In any case, today there are three theories why the word “coffee” is defined not by the middle, but by the male gender. According to the first, coffee as a word that came into Russian speech, either from German, or from Dutch, or from Italian, is precisely masculine in these languages. According to the second, it is a drink, and the word and concept “drink” itself is not neuter, but masculine. And finally, according to the third theory, the male gender of the word “coffee” was inherited from its predecessor “coffee”. By the way, it is Peter the Great who should be given credit for promoting and popularizing this aromatic drink. Today it seems strange to us that once upon a time someone opposed the spread of this invigorating and such an exquisite drink. But Peter the Great had to fight a fair bit with the boyars and Old Believers, who for some reason called coffee a demonic potion.
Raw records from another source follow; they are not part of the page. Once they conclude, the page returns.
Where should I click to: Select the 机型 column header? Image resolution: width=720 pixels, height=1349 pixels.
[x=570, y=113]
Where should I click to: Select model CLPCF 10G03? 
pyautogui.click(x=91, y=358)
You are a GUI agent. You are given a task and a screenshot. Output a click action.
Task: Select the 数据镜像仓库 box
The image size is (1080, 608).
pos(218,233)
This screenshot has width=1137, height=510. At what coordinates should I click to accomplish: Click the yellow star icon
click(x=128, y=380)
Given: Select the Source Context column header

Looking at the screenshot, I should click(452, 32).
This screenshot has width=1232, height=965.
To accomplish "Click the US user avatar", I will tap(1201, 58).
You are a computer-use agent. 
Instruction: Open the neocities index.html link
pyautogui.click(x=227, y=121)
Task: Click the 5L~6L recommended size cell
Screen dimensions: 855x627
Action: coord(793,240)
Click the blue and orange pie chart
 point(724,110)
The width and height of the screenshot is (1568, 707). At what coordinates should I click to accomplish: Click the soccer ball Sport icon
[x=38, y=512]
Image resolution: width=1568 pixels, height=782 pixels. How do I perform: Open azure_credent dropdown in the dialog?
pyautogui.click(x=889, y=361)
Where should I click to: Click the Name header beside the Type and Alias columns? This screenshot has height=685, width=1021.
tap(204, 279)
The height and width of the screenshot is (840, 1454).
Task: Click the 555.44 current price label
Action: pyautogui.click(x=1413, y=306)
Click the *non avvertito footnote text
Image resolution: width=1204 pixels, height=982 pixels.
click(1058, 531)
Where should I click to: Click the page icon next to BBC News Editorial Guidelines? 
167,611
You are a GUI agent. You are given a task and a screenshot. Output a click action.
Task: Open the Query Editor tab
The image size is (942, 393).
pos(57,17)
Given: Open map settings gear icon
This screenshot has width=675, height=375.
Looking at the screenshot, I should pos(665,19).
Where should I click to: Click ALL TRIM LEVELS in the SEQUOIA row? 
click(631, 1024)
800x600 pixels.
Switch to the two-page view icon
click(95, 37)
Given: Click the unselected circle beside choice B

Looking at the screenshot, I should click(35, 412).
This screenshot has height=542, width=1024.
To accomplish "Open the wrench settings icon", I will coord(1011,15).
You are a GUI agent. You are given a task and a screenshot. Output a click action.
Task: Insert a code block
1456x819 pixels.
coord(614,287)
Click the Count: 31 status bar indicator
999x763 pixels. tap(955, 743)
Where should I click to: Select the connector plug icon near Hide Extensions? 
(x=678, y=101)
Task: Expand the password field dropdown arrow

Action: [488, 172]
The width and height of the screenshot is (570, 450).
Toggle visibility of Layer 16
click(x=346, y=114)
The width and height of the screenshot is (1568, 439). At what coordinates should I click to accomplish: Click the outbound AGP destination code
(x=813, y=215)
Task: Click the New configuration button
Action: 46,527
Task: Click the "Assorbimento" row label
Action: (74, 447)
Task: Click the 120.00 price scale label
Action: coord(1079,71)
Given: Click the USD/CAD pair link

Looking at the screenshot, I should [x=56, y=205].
True, the magical properties of grains and grounds were confirmed by Italian witches, who used them to perform rituals to predict the future. Well, for modern people coffee is:
- a wonderful tonic drink;
- raw materials for medicines;
- component of cosmetics;
- decorative material for creating crafts;
- a way to have a great time with friends;
- one of the tools for performing magical rituals.
And, probably, of all the questions that interest the most pragmatic modern residents of megacities, this is the question, what is the “gender” of coffee? And also why is the word ending in “e”, contrary to all grammatical laws, not neuter, but masculine? Return to content
Australia harvests coffee mechanically
Australia is a small coffee producer with few products to export, but its coffee history dates back to 1880, when the first 500 acres of land began to be developed in the area between northern New South Wales and Cooktown, Queensland. Today there are several Arabica coffee producers in Australia that use a mechanical harvesting system invented in 1981.
modern coffee machines Post Views: 865
Who is this "sap"?
Errors that occur in phraseological units are also not uncommon. In some cases, stable phrases are broken intentionally, in others - out of ignorance of where the phraseological unit came from and what it means.
For example, you can often hear: “He did something on the sly.” But then what is “sap”? And why is he quiet?
In fact, there is no “sap”, but there is a phraseological unit “slyly”, and it came into our language from military usage. “Sapa” (the word is borrowed from the French language) is a hidden tunnel that allows you to unnoticedly approach the enemy or even undermine his fortifications. From this it becomes clear that doing something “on the sly” means unnoticed by others, secretly.
There are still a lot of inexplicable, at first glance, phenomena in the Russian language, amazing secrets and entertaining riddles that are worth the attention of not only philologists and linguists, but also native speakers themselves. Such knowledge will broaden your horizons and help you avoid mistakes in speech. Love your language!